Why Would Anybody Drive to Canada to Get Drugs For Their Kids? Read up
A Pennsylvania man drives 6 hours to Canada every 3 months to purchase medication for his son, who has a skin condition called alopecia areata. The medication restores Jon Yeagley's 20-year-old son's hair for $15,000 a year — about 30% of what it would cost the Yeagleys in the U.S., according to The Philadelphia Inquirer.
Here are 4 highlights from the report: 1. Alopecia areata occurs when a person's immune system attacks hair follicles, leading to sudden hair loss. Xeljanz, made by Pfizer and used to treat the disease, would cost the Yeagley family $50,000 a year, as the medication is not covered by their health insurance plan. So the family uses a $15,000 Pfizer rebate to get three months of the treatment in the U.S., and then travels to Canada three times a year to get the rest of the treatment, costing $3,700 for a three-month supply. 2. Trips like Mr. Yeagley's six-hour drive to a Walmart in Canada, which he arrives at by crossing the border at Buffalo, N.Y., are likely on the rise. In the past nine months, the FDA projects about 22,000 FDA-regulated products were intercepted at international mail facilities. That's compared to 13,500 interceptions in the previous 12 months, for an increase of 62%, according to data cited by the Inquirer.
3. While the FDA prohibits importing prescription medication from other countries to the U.S., the agency rarely enforces the rules for individuals bringing in small amounts of prescription medication for personal use, according to the report.
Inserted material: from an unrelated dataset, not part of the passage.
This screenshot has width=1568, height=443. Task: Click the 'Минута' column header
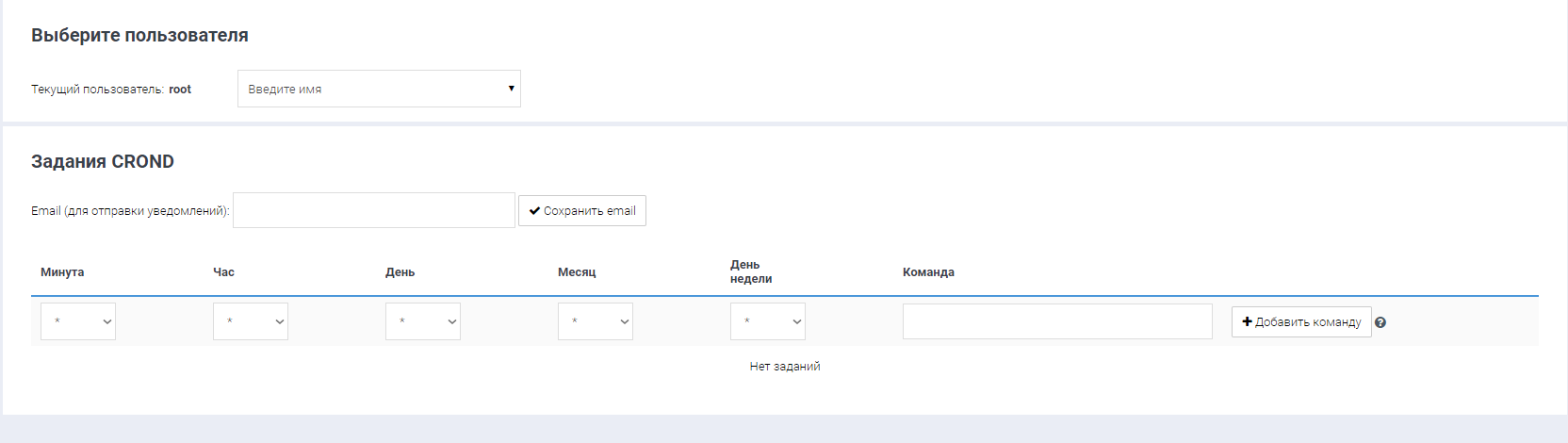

4. At one time Mr. Yeagley did buy Xeljanz for his son in the U.S. However, the drug — which is approved by the FDA to treat rheumatoid arthritis, but is believed by some researchers to be effective in stimulating hair growth — began to rise in price. To get a prescription across the border, Mr. Yeagley met with a Canadian physician via video consultation. The physician wrote a prescription that could be filled in Canada near the U.S. border.